-- TESTO DI STUDIO --
□ □ □ □ □ □ □

Pergine: Elogi, ma non solo
Quando venne alla luce, PSA rappresentava uno dei più avanzati festival italiani. Mutuava il suo modello "aperto" dalle esperienze che si stavano facendo in tutta Europa e specialmente in Francia in quell’epoca (oltre 20 anni fa). Allora perdurava la logica delle manifestazioni a compartimenti stagni con programmi rigidamente collaudati e PSA si discostava costruendo un suo percorso di ricerca non privo di personalità e innovazione.
Lo spirito pionieristico andava nella direzione che nel tempo si è rivelata vincente: la commistione di generi, nell’intento di intrigare un pubblico sempre più eterogeneo, è diventata un must delle rassegne d’oggi. Il successivo pullulare di manifestazioni interdisciplinari ha appiattito PSA al livello di molte altre rassegne della nostra provincia. Nonostante questo, va dato atto a PSA di aver trovato lo spunto di rinnovamento nella costituzione di un laboratorio che comprende la pratica orchestrale, vocale, attoriale, coreografica... E’ meritevole la decisione di destinare una parte consistente delle proprie risorse alla costituzione di un "cantiere d’arte", portando l’aspetto formativo sullo stesso piano di quello rappresentativo. Anzi, il bello è quando la didattica diviene sinergica allo spettacolo e in effetti le produzioni di PSA si avvalgono della prestazioni del Laboratorio: c’è il "Barbiere di Siviglia", il "Candide", un concerto sinfonico… Alla base sta la concezione che fare cultura non prescinde da un impegno nell’ambito educativo, con il coinvolgimento delle forze artistiche locali, espressioni di identità e vitalità del territorio.
Anche oggi PSA è pioniere nel considerare l’importanza del binomio spettacolo-formazione. Però dovrebbe anche preoccuparsi di diffondere efficacemente le proprie produzioni. Solo così il laboratorio acquista un senso completo e adempie lo scopo primario dell’arte: comunicare. Ma far circuitare in modo ampio uno spettacolo significa pure creare scambi, rigenerarsi nel confronto con altre realtà culturali e disporre di un’importante risorsa di autofinanziamento. Non è poco.

□ □ □ □ □ □ □

-- RECORD --
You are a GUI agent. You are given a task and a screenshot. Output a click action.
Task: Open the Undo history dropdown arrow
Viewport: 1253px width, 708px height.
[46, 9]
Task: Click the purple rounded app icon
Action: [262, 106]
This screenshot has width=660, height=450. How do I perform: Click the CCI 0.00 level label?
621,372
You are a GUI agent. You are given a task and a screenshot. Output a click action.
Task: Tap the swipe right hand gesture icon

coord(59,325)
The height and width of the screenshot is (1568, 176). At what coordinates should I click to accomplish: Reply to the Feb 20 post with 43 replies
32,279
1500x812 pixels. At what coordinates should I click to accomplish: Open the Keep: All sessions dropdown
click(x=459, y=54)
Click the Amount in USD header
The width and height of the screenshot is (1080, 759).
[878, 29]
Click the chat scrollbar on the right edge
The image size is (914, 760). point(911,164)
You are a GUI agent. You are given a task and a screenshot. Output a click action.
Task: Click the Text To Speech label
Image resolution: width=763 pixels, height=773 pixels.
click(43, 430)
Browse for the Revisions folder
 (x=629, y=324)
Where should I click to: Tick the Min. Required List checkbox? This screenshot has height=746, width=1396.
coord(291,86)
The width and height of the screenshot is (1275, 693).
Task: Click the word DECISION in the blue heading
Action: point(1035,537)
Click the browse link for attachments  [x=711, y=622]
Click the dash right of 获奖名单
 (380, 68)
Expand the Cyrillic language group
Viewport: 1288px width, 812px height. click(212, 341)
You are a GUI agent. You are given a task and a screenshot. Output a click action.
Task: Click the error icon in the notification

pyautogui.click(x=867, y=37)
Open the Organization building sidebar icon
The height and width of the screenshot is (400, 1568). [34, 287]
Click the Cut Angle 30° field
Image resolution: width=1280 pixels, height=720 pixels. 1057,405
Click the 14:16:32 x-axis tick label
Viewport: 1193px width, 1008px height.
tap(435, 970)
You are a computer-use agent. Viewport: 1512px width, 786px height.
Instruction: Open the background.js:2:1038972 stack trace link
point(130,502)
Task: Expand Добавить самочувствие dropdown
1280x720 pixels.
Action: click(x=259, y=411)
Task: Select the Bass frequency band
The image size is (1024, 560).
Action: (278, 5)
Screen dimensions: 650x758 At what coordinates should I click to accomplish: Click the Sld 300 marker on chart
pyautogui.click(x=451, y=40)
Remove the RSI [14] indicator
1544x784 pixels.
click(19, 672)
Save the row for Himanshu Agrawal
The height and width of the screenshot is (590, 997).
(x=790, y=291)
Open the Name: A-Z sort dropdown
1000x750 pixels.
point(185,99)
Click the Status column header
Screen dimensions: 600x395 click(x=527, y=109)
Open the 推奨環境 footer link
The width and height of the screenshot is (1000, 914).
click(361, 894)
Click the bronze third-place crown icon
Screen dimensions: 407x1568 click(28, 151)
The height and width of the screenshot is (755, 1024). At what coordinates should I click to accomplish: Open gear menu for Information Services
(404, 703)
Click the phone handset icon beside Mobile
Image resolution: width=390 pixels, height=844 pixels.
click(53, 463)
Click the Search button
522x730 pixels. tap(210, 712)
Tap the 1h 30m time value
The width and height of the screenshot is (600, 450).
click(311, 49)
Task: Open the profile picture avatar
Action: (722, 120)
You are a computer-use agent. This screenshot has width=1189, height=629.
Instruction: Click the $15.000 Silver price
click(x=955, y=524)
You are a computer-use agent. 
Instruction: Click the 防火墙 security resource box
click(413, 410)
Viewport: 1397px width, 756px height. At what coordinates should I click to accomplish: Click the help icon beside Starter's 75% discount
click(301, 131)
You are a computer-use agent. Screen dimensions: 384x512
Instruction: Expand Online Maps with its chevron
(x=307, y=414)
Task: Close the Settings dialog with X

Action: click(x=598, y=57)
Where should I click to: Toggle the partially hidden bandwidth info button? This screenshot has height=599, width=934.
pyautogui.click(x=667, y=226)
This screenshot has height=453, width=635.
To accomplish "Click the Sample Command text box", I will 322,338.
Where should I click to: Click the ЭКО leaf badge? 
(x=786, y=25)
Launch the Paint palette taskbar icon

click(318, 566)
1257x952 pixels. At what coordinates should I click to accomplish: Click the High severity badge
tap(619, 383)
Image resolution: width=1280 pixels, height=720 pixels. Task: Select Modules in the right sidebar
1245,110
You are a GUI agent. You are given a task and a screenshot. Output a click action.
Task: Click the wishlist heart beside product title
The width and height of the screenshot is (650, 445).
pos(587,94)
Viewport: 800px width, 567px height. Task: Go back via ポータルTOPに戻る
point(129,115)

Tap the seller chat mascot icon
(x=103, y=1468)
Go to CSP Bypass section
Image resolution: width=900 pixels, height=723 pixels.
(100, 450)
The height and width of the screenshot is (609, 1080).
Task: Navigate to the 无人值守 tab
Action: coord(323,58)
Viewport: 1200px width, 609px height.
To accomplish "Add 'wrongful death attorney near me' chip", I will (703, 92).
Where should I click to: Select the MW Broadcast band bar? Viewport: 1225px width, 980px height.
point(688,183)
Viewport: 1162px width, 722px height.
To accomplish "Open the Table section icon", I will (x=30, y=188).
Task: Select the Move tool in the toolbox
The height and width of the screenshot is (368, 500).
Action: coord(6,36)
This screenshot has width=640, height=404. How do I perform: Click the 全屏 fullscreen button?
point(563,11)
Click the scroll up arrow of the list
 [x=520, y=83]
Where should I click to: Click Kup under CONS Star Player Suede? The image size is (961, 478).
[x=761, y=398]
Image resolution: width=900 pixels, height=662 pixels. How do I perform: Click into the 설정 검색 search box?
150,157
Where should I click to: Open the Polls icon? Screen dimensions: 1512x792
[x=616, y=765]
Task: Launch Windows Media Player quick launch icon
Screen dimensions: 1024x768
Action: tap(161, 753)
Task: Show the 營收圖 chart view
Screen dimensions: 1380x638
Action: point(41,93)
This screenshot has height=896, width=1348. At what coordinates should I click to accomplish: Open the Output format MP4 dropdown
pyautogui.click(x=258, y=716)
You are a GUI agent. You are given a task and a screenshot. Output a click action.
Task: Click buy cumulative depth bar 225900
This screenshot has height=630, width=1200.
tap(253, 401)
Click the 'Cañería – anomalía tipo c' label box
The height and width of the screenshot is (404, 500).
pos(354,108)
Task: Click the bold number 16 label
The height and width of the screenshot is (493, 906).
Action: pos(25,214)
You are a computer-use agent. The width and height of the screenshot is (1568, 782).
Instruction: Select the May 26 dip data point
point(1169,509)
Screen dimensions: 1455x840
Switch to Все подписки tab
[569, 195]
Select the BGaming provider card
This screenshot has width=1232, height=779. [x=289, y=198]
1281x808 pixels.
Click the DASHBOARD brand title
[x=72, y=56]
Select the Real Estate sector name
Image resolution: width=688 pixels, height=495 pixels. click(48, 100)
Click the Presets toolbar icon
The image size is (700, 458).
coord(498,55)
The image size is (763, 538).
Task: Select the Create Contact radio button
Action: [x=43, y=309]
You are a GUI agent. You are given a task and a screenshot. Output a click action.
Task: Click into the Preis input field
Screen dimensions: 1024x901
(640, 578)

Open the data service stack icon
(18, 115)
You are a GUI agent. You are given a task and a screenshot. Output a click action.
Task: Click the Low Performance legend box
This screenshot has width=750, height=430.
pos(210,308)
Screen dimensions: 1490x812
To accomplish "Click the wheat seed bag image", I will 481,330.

□ □ □ □ □ □ □

-- CONSEGNA --
Trascrivi fedelmente il passo del testo sul festival PSA di Pergine da "Pergine: Elogi, ma" a "personalità e innovazione.".

-- RISULTATO --
Pergine: Elogi, ma non solo
Quando venne alla luce, PSA rappresentava uno dei più avanzati festival italiani. Mutuava il suo modello "aperto" dalle esperienze che si stavano facendo in tutta Europa e specialmente in Francia in quell’epoca (oltre 20 anni fa). Allora perdurava la logica delle manifestazioni a compartimenti stagni con programmi rigidamente collaudati e PSA si discostava costruendo un suo percorso di ricerca non privo di personalità e innovazione.